Teks Bacaan:
§ §

REPUBLIKA.CO.ID, JAKARTA -- Perjanjian Regional Comprehensive Economic Partnership (RCEP) yang telah ditandatangani beberapa waktu yang lalu harus dapat dimanfaatkan secara maksimal oleh Indonesia.
Kawasan RCEP yang semakin terbuka dan memfasilitasi berkembangnya sistem perdagangan yang memanfaatkan Regional Value Chains (RVC) atau rantai nilai regional dari RCEP adalah peluang dan kesempatan yang sangat baik bagi Indonesia untuk mendorong pengembangan industri manufakturnya di masa pemulihan ekonomi nasional serta di masa dan pasca pandemi Covid-19.
Kemampuan memasuki RVC RCEP akan membuka kesempatan lebih besar bagi Indonesia untuk terhubung dengan Global Value Chains (GVC) atau rantai nilai global. Dalam hal ini, kata kunci bagi Indonesia adalah mendorong masuknya investasi, baik dari luar maupun dari dalam negeri ke sektor manufaktur yang dirancang memanfaatkan kawasan RCEP.

§ §

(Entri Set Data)
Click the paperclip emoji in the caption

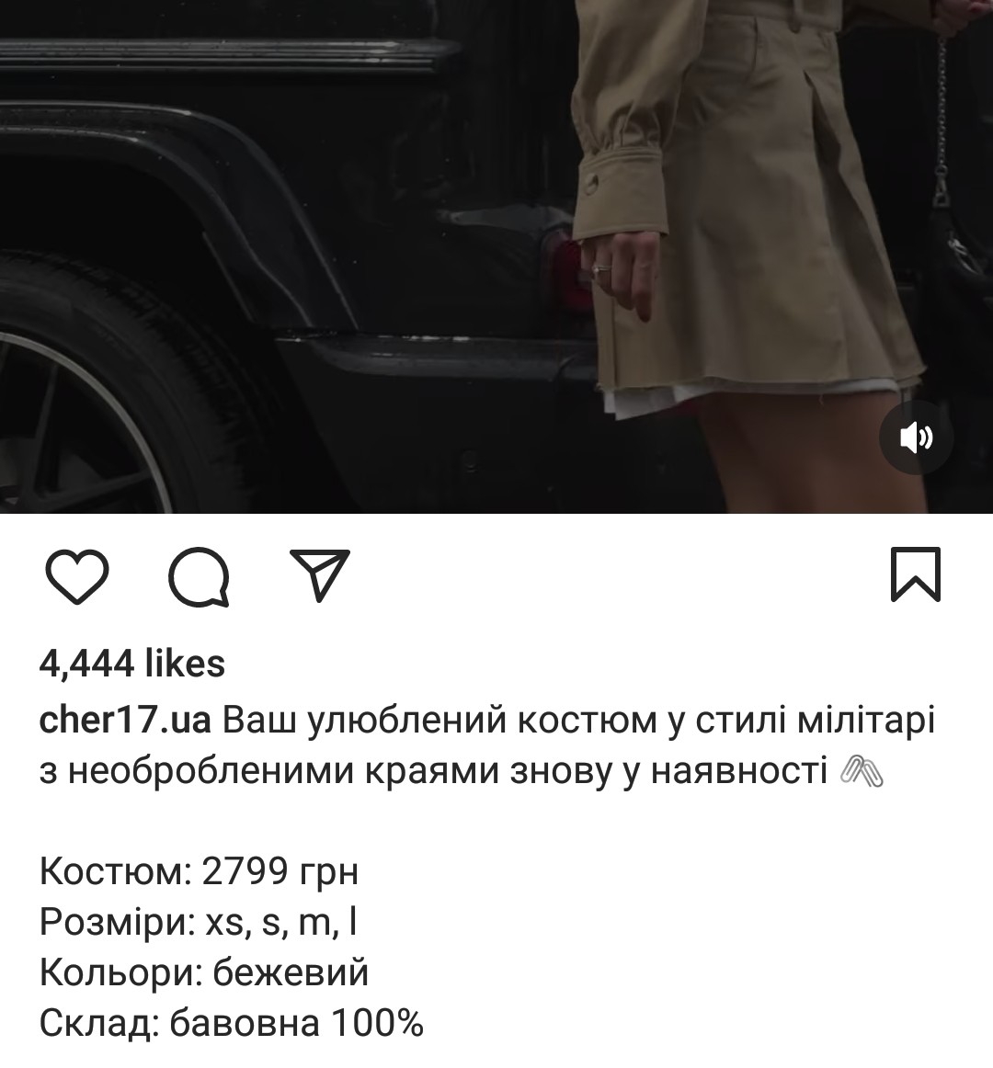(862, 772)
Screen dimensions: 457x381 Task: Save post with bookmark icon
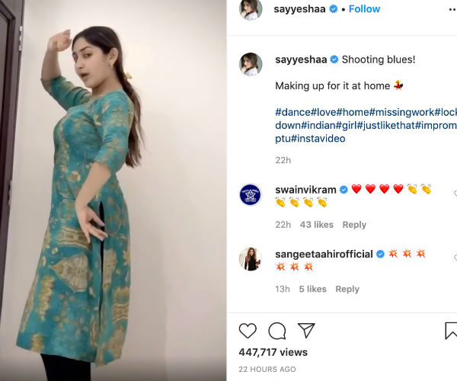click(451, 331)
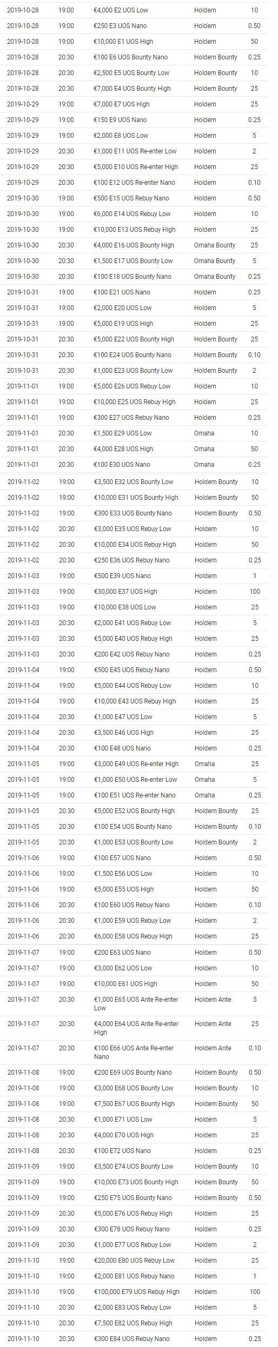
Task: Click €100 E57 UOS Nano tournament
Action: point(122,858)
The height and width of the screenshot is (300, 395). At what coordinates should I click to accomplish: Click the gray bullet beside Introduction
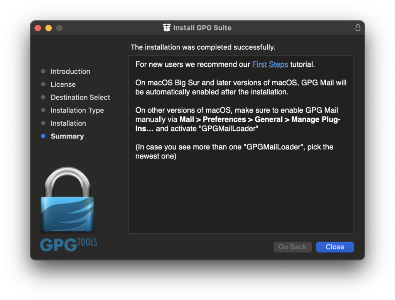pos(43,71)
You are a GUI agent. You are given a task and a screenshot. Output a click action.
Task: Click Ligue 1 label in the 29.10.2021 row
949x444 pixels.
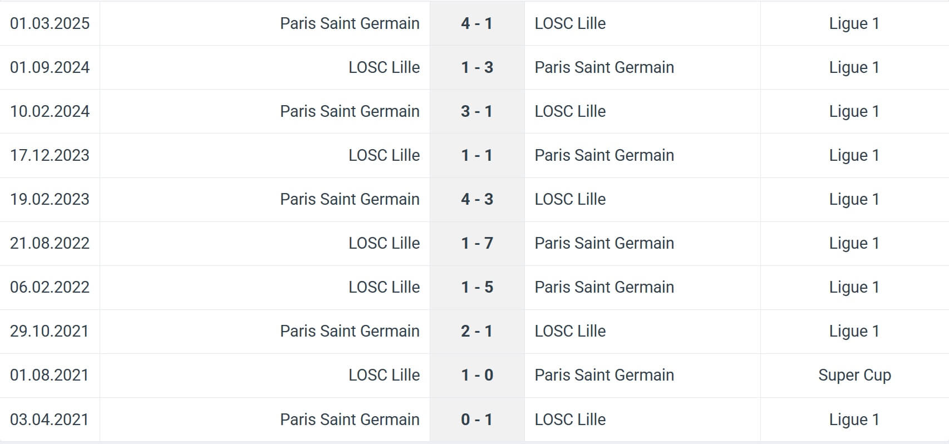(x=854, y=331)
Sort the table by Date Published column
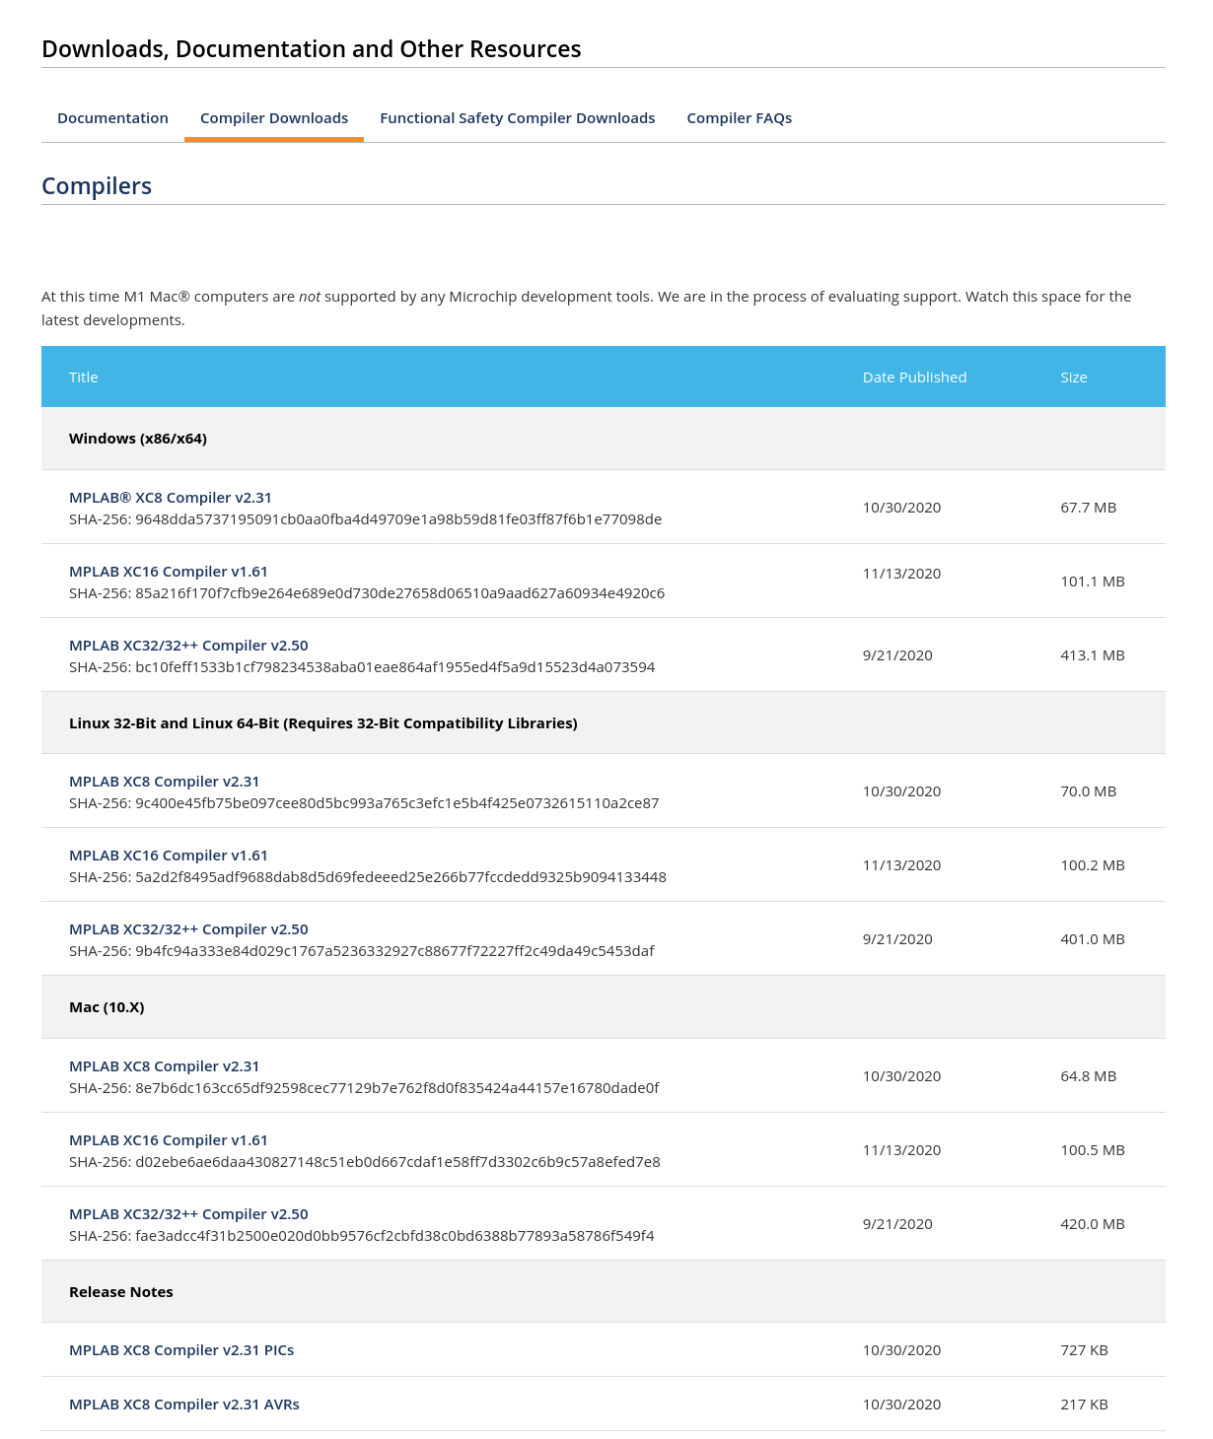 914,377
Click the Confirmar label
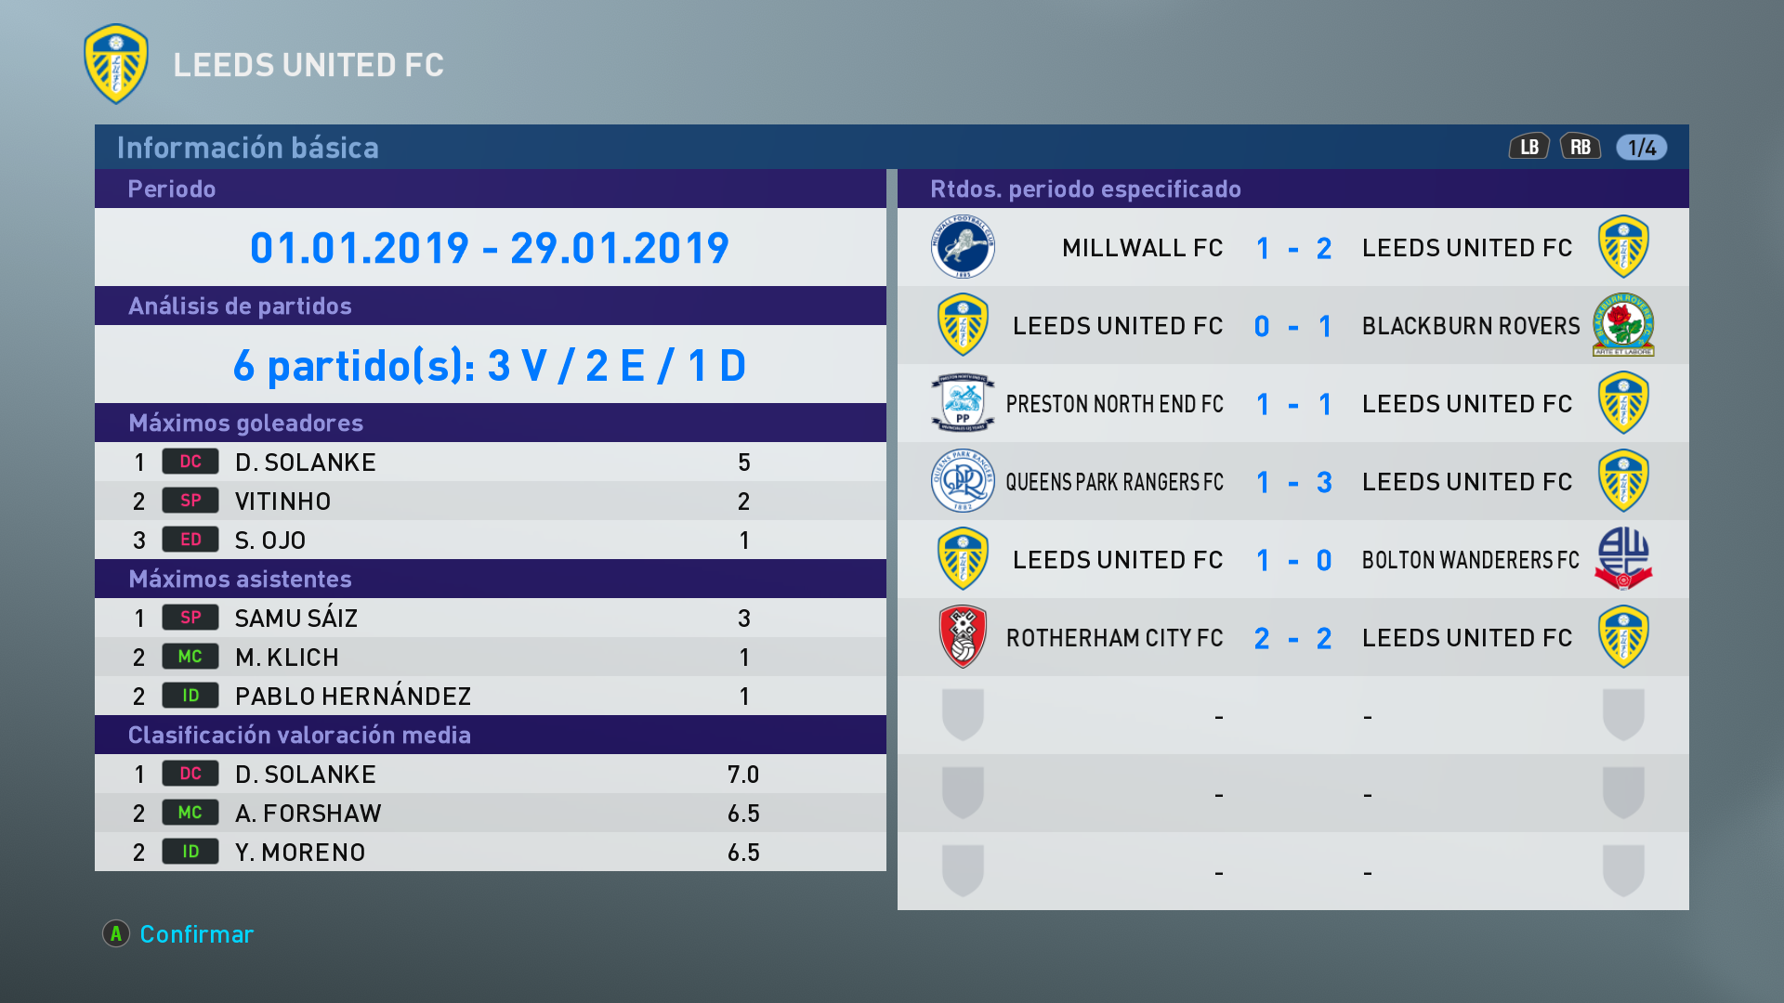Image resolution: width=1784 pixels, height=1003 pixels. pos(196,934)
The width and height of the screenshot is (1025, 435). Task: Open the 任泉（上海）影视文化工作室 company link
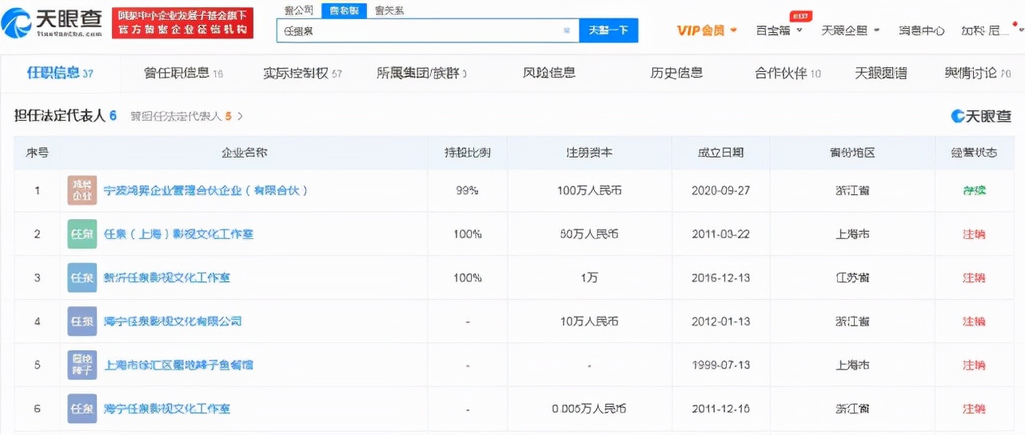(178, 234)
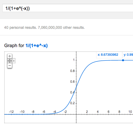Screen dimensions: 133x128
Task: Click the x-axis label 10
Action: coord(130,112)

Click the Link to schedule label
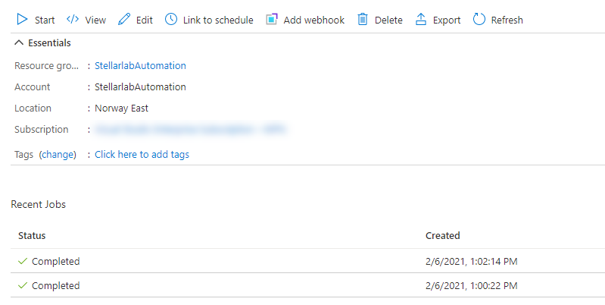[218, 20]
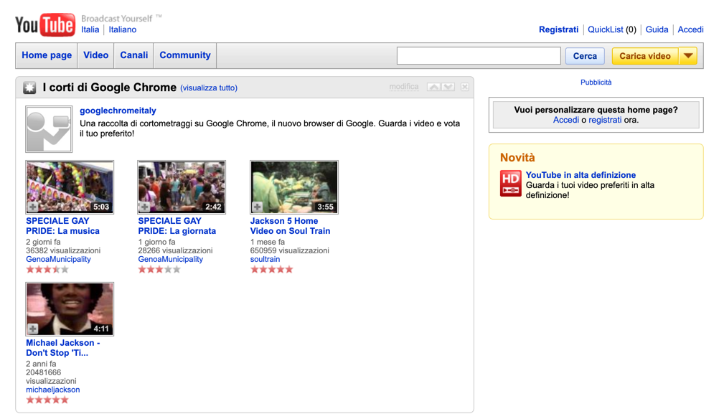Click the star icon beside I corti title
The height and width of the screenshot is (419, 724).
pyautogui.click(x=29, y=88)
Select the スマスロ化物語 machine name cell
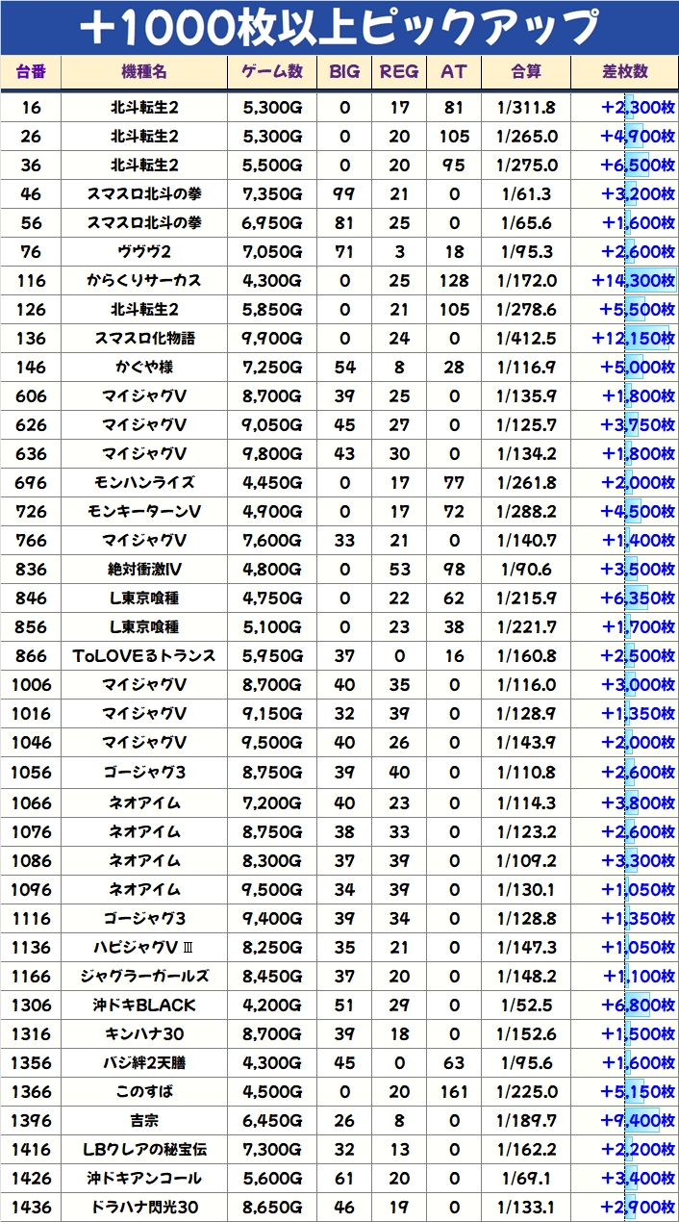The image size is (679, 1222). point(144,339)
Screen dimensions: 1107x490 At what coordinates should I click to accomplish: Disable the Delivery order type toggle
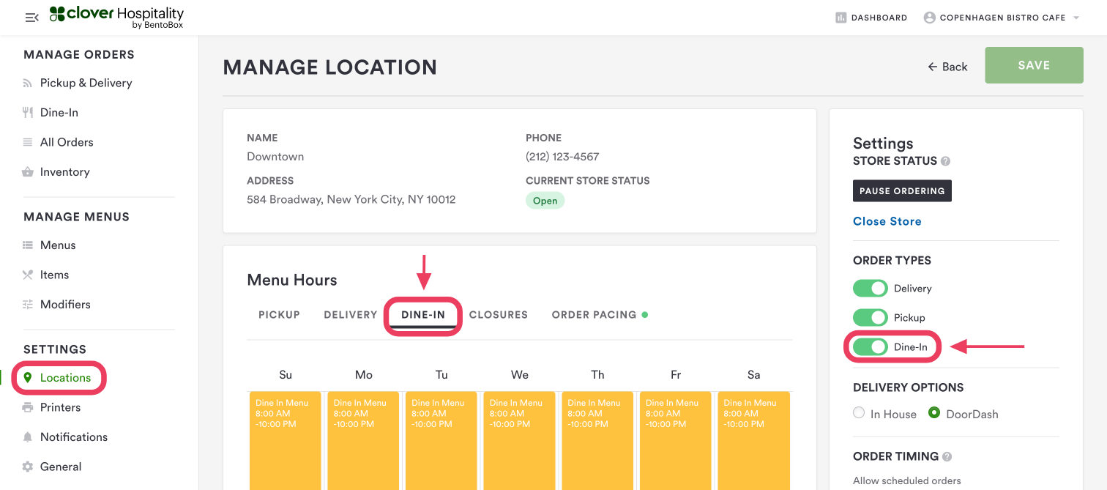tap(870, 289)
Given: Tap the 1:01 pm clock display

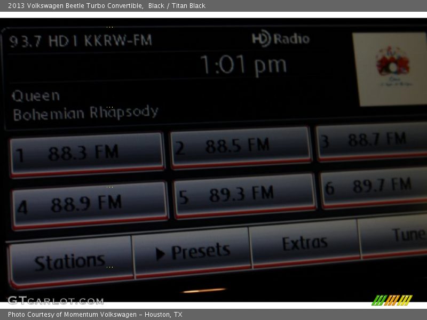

§ §

Soal Latihan:
1 > Bagaimana isi teks bacaan di atas jika diringkas dalam dua kalimat?
2 > Singkatan apa saja dalam teks bacaan yang ditulis bersama kepanjangannya, dan apa kepanjangan masing-masing?

Jawaban Tiap Soal:
1 > Indonesia harus memanfaatkan secara maksimal perjanjian RCEP yang telah ditandatangani, karena kawasan RCEP yang makin terbuka dan rantai nilai regionalnya (RVC) merupakan peluang baik untuk mendorong pengembangan industri manufaktur di masa pemulihan ekonomi nasional serta di masa dan pasca pandemi Covid-19. Kemampuan memasuki RVC RCEP juga membuka kesempatan untuk terhubung dengan rantai nilai global (GVC), dan kata kuncinya adalah mendorong masuknya investasi dari luar maupun dalam negeri ke sektor manufaktur yang dirancang memanfaatkan kawasan RCEP.

2 >
- RCEP: Regional Comprehensive Economic Partnership
- RVC: Regional Value Chains (rantai nilai regional)
- GVC: Global Value Chains (rantai nilai global)